Re: [PATCH v10 2/2] irqchip/loongarch-avec: Add AVEC irqchip support

Thomas Gleixner <tglx@xxxxxxxxxxxxx> · Wed, 21 Aug 2024 16:31:32 +0200

On Wed, Aug 21 2024 at 21:14, Huacai Chen wrote:
> On Wed, Aug 21, 2024 at 12:29 AM Thomas Gleixner <tglx@xxxxxxxxxxxxx> wrote:
>> This patch is doing too many things at once and is absolutely not
>> reviewable.
>>
>> Please split it up into the obvious bits and pieces:
> Splitting may cause another problem: some patches will get upstream
> via the arch tree and others via the irq tree. These dependencies may
> cause build errors in a certain tree. But anyway, we will try our best
> to do this.

That's not a problem at all. The trivial way to solve this is to apply
the architecture changes to the loongarch tree in a separate branch
which is based of some -rcX tag and only contains those dependencies.
That branch is then merged into the main loongarch branch and I can pull
it in to my tree for adding the irqchip changes. No conflicts, no merge
dependencies, nothing.

>>       #ifdef CONFIG_IRQ_LOONGARCH_AVEC
>>       # define SMP_CLEAR_VECTOR         BIT(ACTION_CLEAR_VECTOR)
>>       #else
>>       # define SMP_CLEAR_VECTOR         (0)
>>       #endif
>>
>>       That way the compiler will optimize out stuff like the
>>       SMP_CLEAR_VECTOR handling and you only need the prototype of
>>       complete_irq_moving(), but no implementation.
> These macros are not in hot-path, and we have already tried our best
> to avoid using #ifdefs for cpu_has_xxx, so I suggest not introduce a
> new Kconfig option. Moreover, the new option should always be selected
> due to the deep coupling among loongson's irqchips, which makes the
> #ifdefs useless.

They are removed in step 8 again. It's for having a sanely split up and
structured patch series instead of one big lump.

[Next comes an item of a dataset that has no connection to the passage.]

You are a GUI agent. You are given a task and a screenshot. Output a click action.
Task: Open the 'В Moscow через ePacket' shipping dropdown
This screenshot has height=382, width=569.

>> > +static void clear_free_vector(struct irq_data *irqd)
>> > +{
>> > +     struct avecintc_data *adata = irq_data_get_irq_chip_data(irqd);
>> > +     bool managed = irqd_affinity_is_managed(irqd);
>>
>> Don't even try. Your managed support is broken at the allocation side
>> and at several other places.
> I'm a bit confused here, irq_create_affinity_masks() marks some
> interrupts "managed". So if we completely ignore "managed" here, then
> can irq_create_affinity_masks() still work? Or the two has nothing to
> do with each other?

Managed interrupts have the property that the core and irqchip code
guarantees the interrupts to be affinable to the CPU masks which are
handed in to the allocator for them.

So the requirement for architectures which have a limited number of
vectors per CPU (x86, loongarch) is that you have to reserve the managed
vectors right at allocation time.

x86_vector_alloc_irqs()
    assign_irq_vector_policy()
        if (managed)
            reserve_managed_vector()
               irq_matrix_reserve_managed(mask)

irq_matrix_reserve_managed() then reserves a vector on all CPUs which
are in the affinity mask.

On activation:

x86_vector_activate()
   if (managed)
      activate_managed()
        assign_managed_vector(mask)
           irq_matrix_alloc_managed(mask)

irq_matrix_alloc_managed() then picks an unassigned vector out of the
managed vector space. Similar mechanism when the affinity is set.

Why is this important for x86 (and loongarch)?

Because both have a limited vector space of 256 vectors per CPU, where
some of the vectors might be reserved for exceptions and OS purposes or
the legacy space.

The managed mechanism guarantees at allocation time that the interrupt
will have a reserved vector on all CPUs in the mask. That ensures that
on CPU hotplug the interrupt can be migrated over to a still online CPU
in the mask. If the last CPU goes offline the interrupt is shut down.

You might not yet have run into the situation of vector exhaustion, but
once your number of CPUs gets big enough that is guaranteed to happen.

That's why x86 also uses the concept of reserved (not guaranteed)
regular vectors for non-managed interrupts. x86 uses the spurious vector
for that. That's important because there are enough device drivers out
there which allocate a gazillion of interrupts at probe time, but only
request a few of them.

If you allocate all vectors for them right upfront, then you exhaust
your vector space quickly for no reason. Only when the interrupt is
requested then a usable vector is allocated - or the allocation fails
and request_irq() fails. That's better than exhausting the vector space
for nothing.

The complexity of the x86 allocation/activate/set_affinity mechanisms
is there for a reason and not just because we did not have anything
better to do. :)

Thanks,

        tglx